Significance. If the synthetic data generation is properly controlled and does not introduce artifacts, this work demonstrates a practical approach to enhancing simpler, interpretable models in data-limited clinical domains such as geriatric perioperative care. The differential benefit to logistic regression versus already-strong tree-based and transformer models is a noteworthy empirical observation that could inform model selection under data scarcity.

major comments (2)

[Methods] Methods: The hyperparameters for the Adversarial Random Forests (ARF) used to generate synthetic data are not specified, nor is any procedure described for fitting them, selecting them, or validating that the synthetic samples match the real data distribution (e.g., via Kolmogorov-Smirnov tests or propensity score checks). This is load-bearing for the central claim, as any spurious correlations introduced by ARF could be disproportionately exploited by logistic regression.
[Results] Results: Performance metrics are reported as single point estimates (e.g., logistic regression accuracy rising from 0.70 to 0.81) without standard errors, confidence intervals, or results across multiple data splits or random seeds. In small-sample geriatric datasets this omission prevents assessment of whether the reported gains are reliable or sensitive to particular train/test partitions.

minor comments (2)

[Abstract] Abstract: While accuracy and AUC improvements are highlighted, the abstract does not report the corresponding Brier score or logistic loss values for the augmented versus baseline settings, even though these metrics are stated to have been computed.
[Introduction] The manuscript uses the abbreviation 'ComImp' for the combined real-data imputation strategy without an explicit expansion on first use, which could reduce immediate clarity for readers unfamiliar with the project.

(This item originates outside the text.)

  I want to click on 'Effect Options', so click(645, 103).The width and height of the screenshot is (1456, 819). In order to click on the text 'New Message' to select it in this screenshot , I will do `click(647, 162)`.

Simulated Author's Rebuttal

2 responses · 0 unresolved

We thank the referee for the constructive and insightful comments, which help strengthen the methodological transparency and statistical rigor of our work. We address each major comment below and will revise the manuscript accordingly.

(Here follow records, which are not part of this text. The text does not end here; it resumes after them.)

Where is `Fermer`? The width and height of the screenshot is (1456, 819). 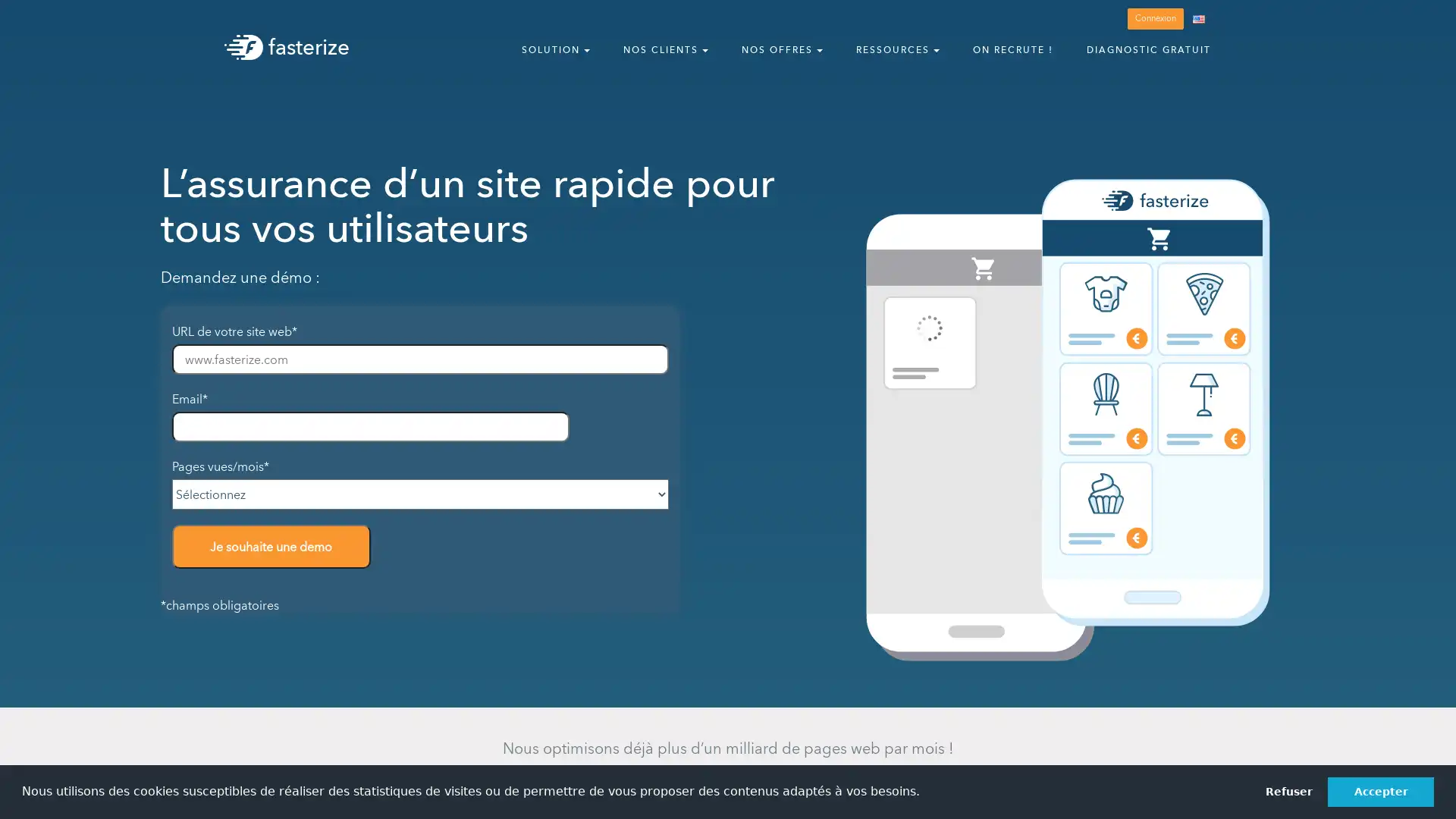
Fermer is located at coordinates (1429, 20).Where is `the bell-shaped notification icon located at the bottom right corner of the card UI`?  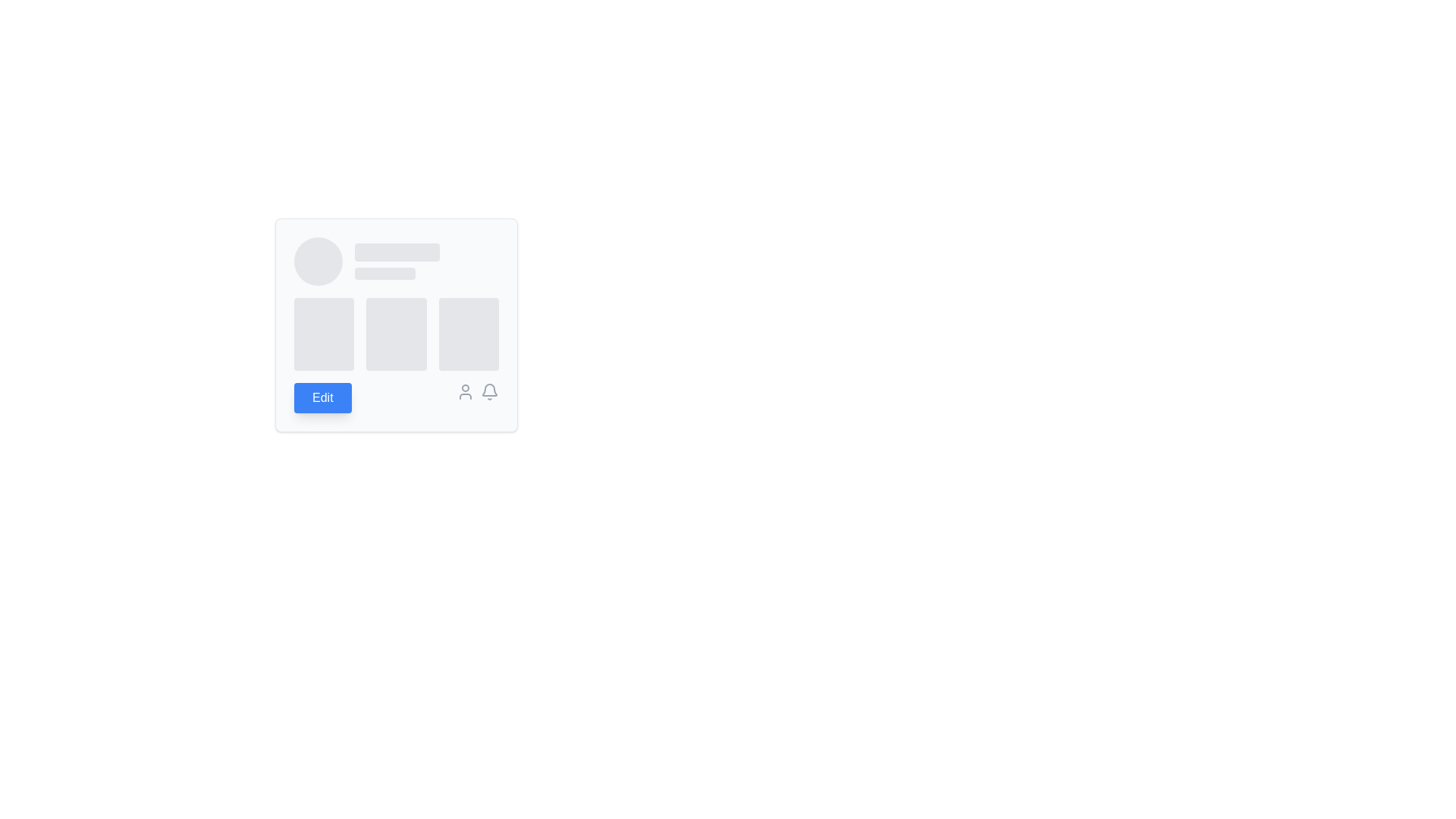
the bell-shaped notification icon located at the bottom right corner of the card UI is located at coordinates (490, 389).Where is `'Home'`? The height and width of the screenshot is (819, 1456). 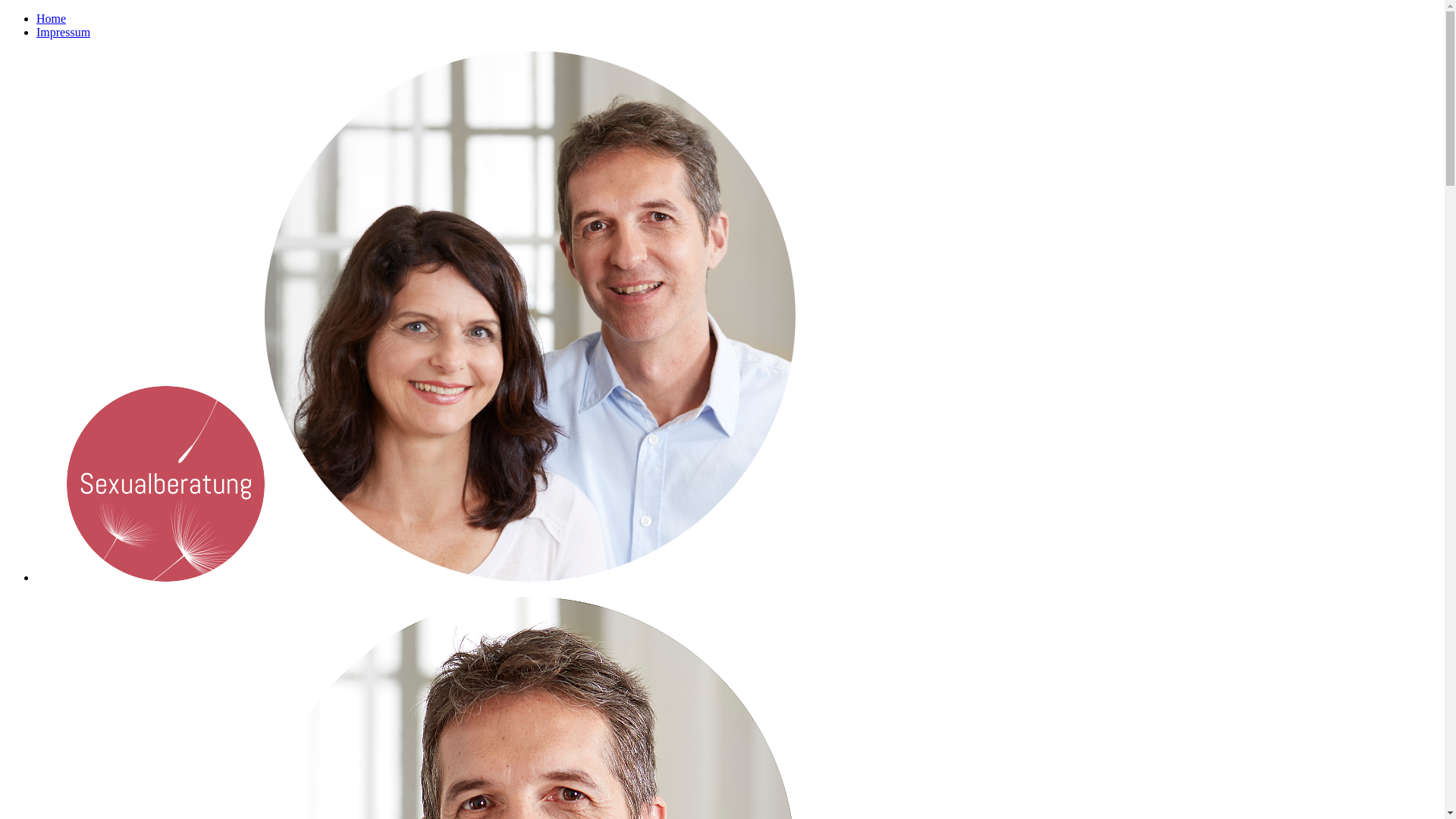 'Home' is located at coordinates (51, 18).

read point-by-point responses

Referee: [Methods] Methods: The hyperparameters for the Adversarial Random Forests (ARF) used to generate synthetic data are not specified, nor is any procedure described for fitting them, selecting them, or validating that the synthetic samples match the real data distribution (e.g., via Kolmogorov-Smirnov tests or propensity score checks). This is load-bearing for the central claim, as any spurious correlations introduced by ARF could be disproportionately exploited by logistic regression.

Authors: We agree that explicit documentation of the ARF configuration and validation is necessary to support the central claim. In the revised manuscript, we will expand the Methods section to specify all hyperparameters (e.g., number of trees, maximum depth, and other settings from the arf implementation), detail the fitting and synthetic data generation procedure, and add validation steps including Kolmogorov-Smirnov tests on marginal distributions as well as checks for introduced correlations (such as propensity score overlap or pairwise dependency comparisons). These additions will confirm that the augmentation does not introduce artifacts disproportionately benefiting logistic regression. revision: yes
Referee: [Results] Results: Performance metrics are reported as single point estimates (e.g., logistic regression accuracy rising from 0.70 to 0.81) without standard errors, confidence intervals, or results across multiple data splits or random seeds. In small-sample geriatric datasets this omission prevents assessment of whether the reported gains are reliable or sensitive to particular train/test partitions.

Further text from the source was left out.